» **READING PASSAGE**
::::

The strictly rule-guided procedure and creation of a detailed coding manual ensured internal study quality and internal validity (Kuckartz, 2014). With the help of two experienced coders, the coding manual was revised and inductively sharpened using the collected data. After double-coding 40% of all items, substantially significant intercoder reliability could be achieved for all items (\({\kappa }_{Mean}=.833,\) \({\kappa }_{Min}=.684, {\kappa }_{Max}=1.000\); Landis & Koch, 1977). Content validity was established through the integration of existing theories, e.g., several existing competence frameworks, and methods, e.g., rational task analysis, related to item demand analysis. External quality criteria regarding transferability were met by involving external experts and comparing the results with existing measurement instruments.

Category System and Occurrence

Given the comprehensiveness of the category system, the presented analysis is limited to a few particularly interesting and relevant categories (see the ESM for the entire category system). A short description of these categories is given in Table 5.

::::

» **Entries for locating words and elements**
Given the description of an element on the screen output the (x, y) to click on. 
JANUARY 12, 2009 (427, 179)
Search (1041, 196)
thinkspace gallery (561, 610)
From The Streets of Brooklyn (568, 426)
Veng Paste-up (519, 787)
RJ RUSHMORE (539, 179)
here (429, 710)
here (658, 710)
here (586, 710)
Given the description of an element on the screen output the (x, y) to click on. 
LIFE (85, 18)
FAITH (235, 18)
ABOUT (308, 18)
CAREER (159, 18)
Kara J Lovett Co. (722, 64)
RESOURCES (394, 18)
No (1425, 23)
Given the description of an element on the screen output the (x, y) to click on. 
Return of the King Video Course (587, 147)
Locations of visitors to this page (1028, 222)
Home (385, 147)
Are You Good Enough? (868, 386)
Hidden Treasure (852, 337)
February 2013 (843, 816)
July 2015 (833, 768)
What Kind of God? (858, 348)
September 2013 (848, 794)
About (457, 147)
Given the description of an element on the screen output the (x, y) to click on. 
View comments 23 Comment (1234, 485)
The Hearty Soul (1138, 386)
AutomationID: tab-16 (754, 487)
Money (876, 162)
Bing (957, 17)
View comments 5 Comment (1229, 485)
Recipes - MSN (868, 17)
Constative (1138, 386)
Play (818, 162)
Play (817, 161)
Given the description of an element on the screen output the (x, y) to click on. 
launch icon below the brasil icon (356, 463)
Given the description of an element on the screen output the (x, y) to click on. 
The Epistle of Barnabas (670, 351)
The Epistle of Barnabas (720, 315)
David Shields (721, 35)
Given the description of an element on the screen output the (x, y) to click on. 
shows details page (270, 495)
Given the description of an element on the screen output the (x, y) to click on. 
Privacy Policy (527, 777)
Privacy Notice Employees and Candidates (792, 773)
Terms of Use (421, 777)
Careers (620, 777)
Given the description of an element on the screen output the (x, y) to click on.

::::

» **SHORT PROBLEM 1**
In the passage on coding quality, list each kappa value reported for intercoder reliability and state what each value represents.
» **SHORT PROBLEM 2**
Reproduce, word for word, everything in the passage on coding quality from "Category System and" down to "in Table 5.".

» **TASK RESULT 1**
- Mean: .833
- Minimum: .684
- Maximum: 1.000

» **TASK RESULT 2**
Category System and Occurrence

Given the comprehensiveness of the category system, the presented analysis is limited to a few particularly interesting and relevant categories (see the ESM for the entire category system). A short description of these categories is given in Table 5.